Friday, October 31, 2008

Mind-body panel 1: Jeffrey Schwartz on how Leo DiCaprio gave himself obsessive-compulsive disorder and then cured it

As Schwartz, author of The Mind and the Brain, told the audience at the Beyond the Mind-Body Problem symposium,

Maybe I’ll tell one brief anecdote about Leo DiCaprio that will kind of lead into where I'm going here, which really does make the point. Leo DiCaprio so immersed himself into this role—and there's another 15-minute video after the one that you saw where I talk about Mario Beauregard's work in the lab showing how the mind can change serotonin and how actors in portraying a role actually change how their neurochemistry works—that for three months after the filming was stopped he could not stop having obsessive-compulsive disorder. So he actually induced in his own brain a transient case of obsessive-compulsive disorder that took several months for him to recover from.

That should tell you how powerfully the mind can affect the brain, and how much an actor can immerse himself in a role to the point that it takes him three months after the shooting is done to get out of the role and to stop having obsessive-compulsive thoughts, feelings, and symptoms. I think that is a very powerful way of understanding the extent to which focused attention can change the brain.

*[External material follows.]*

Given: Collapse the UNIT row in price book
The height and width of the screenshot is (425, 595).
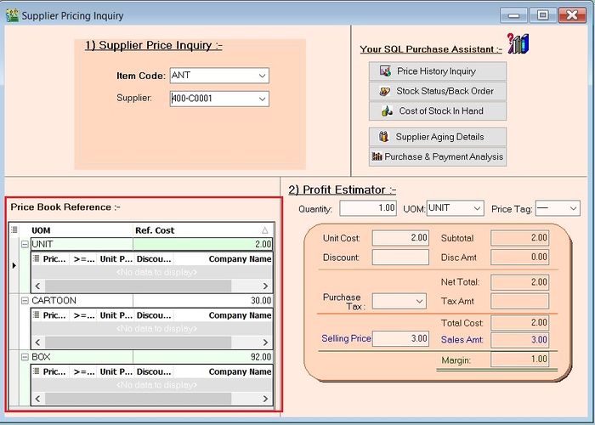Looking at the screenshot, I should point(25,244).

In a lighter vein, Schwartz - who famously says what he thinks - struck at least one other panelist (Sternberg) as "confrontational." For one thing, he was quite frank in his assessment of the pharmaceutical industry:

I am not anti-pharmaceutical industry or anti-drug, although my opponents try to describe me as such. But the fact that I want to use pharmaceutical agents, psychiatric medicines as a way to enable people's capacity to focus their attention more effectively so that they are enabled to change their brain, that view of using pharmaceutical agents, which I think most people would say is common sense, is considered radical and anti-establishment. They are now putting electrodes in people’s brains even though the neuroanatomy is not understood at any level that would justify doing so to treat psychiatric disorders, and yet it's been done and it’s being aggressively pushed by the industry, by a collaboration of industry and elite science who want on the one hand to push the materialist paradigm, and on the other hand to make significant profits from the sale of these medical devices.
And the following comment certainly yanked the chain of a New Scientist writer:
The last thing I want to say is that you cannot overestimate how threatened the scientific establishment is by the fact that it now looks like the materialist paradigm is genuinely breaking down. You’re going to hear a lot in the next calendar year about Darwin and how Darwin's explanation of the manner in which human intelligence arose is the only scientific way of doing it. If you take what Henry said as a physical mechanism, you can understand evolution, and even Darwinian evolution. There's a big difference between Darwin's view, and the neo-Darwinian view, and you can understand that difference in non-materialist ways. If the scientific culture is going to become “pro-human life”—I don’t want to say “pro-life” because I don’t want to throw around politically charged terms, but a “pro-humanity culture,” it is going to have to deal with the fact that the materialist paradigm has broken down. There are huge social resistances against recognizing this fact and I’m asking us as a world community to go out there and tell the scientific establishment,“Enough is enough!” Materialism needs to start fading away, and non-materialist causation needs to be understood as part of natural reality.
Schwartz insisted, in response to Sternberg's discomfort, "I don’t think I was confrontational; I was assertive, but I was not confrontational."

Moderator During responded, with impeccable smoothness, "Yes, I think that was pretty clear."